START Data records
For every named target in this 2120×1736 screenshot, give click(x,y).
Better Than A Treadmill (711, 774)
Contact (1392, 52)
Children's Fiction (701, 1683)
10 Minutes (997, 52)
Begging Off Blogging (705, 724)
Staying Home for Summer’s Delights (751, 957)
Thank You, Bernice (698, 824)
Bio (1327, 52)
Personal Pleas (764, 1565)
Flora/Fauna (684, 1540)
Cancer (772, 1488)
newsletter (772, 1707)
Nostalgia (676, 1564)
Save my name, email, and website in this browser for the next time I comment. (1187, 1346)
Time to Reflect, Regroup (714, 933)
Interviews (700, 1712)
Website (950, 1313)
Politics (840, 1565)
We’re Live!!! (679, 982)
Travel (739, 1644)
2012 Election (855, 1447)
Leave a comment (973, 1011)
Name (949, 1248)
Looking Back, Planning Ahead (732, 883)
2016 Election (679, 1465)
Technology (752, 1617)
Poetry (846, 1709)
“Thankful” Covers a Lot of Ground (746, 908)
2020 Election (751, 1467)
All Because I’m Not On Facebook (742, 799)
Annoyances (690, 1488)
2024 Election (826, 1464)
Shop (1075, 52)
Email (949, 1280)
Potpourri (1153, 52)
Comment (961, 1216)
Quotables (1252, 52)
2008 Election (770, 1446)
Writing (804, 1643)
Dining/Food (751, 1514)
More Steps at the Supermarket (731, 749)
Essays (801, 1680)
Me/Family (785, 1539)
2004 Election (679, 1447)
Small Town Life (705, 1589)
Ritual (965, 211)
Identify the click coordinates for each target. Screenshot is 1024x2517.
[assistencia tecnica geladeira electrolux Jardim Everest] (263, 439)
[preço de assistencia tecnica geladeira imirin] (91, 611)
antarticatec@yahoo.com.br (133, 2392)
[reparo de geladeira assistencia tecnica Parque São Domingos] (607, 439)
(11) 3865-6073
END Data records
### To do:
Each line above with the word "geladeira" needs to be copied.

### Solution for this task:
[assistencia tecnica geladeira electrolux Jardim Everest] (263, 439)
[preço de assistencia tecnica geladeira imirin] (91, 611)
[reparo de geladeira assistencia tecnica Parque São Domingos] (607, 439)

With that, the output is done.